In the bustling metropolis of modern data ecosystems, streaming data is the lifeblood coursing through its veins, much like the traffic on a busy city highway. Each packet of data, akin to a vehicle, has a specific destination. Some are on a leisurely ride to a data lake for historical analysis, while others are zipping toward real-time analytics engines, where they will be used to power automation, user-facing features and real-time operational intelligence. This blog post is your roadmap to learn how to how to build applications over Streaming Data the right way.
What Is Streaming Data?
Streaming data opens up a whole new world of possibilities for application development. Consider a traffic management system. With batch processing, it might be able to tell you there was a traffic jam two hours ago. In contrast, a streaming data approach could alert drivers about congestion ahead in real time, allowing them to make informed decisions and take alternative routes immediately. The value of real-time insights like these cannot be overstated in today’s fast-paced, data-driven world.
Apache Kafka is one popular tool used to handle massive amounts of streaming data, making it a key player in streaming data architecture. It acts like a highway for data, enabling it to move smoothly and efficiently from one application to another.

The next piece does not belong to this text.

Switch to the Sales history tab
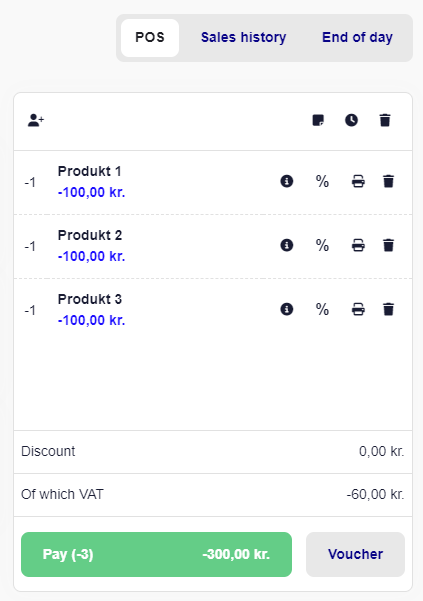The height and width of the screenshot is (601, 423). tap(243, 38)
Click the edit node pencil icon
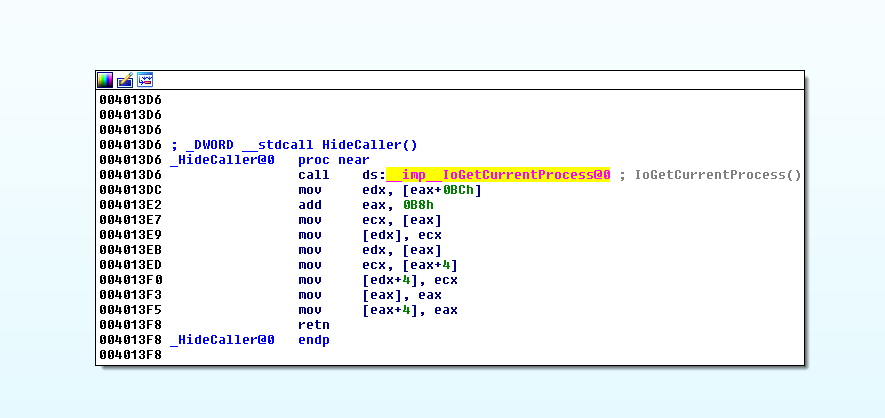 pos(125,80)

The power of streaming data lies in its immediacy. In a world where real-time information can drive key business decisions and provide superior user experiences, understanding and effectively using streaming data is essential.

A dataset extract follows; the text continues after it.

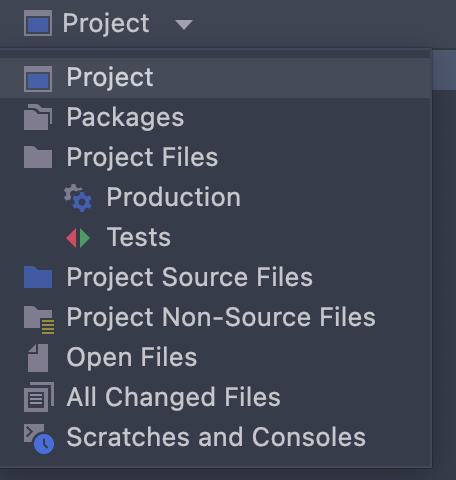
Task: Switch to All Changed Files view
Action: click(x=215, y=397)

Key Use Cases for Streaming Data Applications
The practical uses for streaming data are numerous and span many industries. Let’s take a closer look at a few along with some practical codebases that demonstrate how these work in the real world.
- Web analytics: Understanding user behavior in real time can be a game-changer for businesses. For example, real-time analytics can help identify trending products, understand customer navigation paths and even detect problematic user experiences, enabling businesses to react and adapt swiftly.
- Log analytics: Log data from applications, systems and networks can be voluminous and fast-moving. By streaming and analyzing log data in real time, IT teams can swiftly detect and mitigate issues, ensuring high system performance and availability.
- E-commerce order tracking: In the era of instant gratification, customers want to know the status of their orders in real time. Streaming data applications can track orders from the moment they’re placed, through various stages of the fulfillment process, all the way to delivery, providing customers with up-to-the-minute updates.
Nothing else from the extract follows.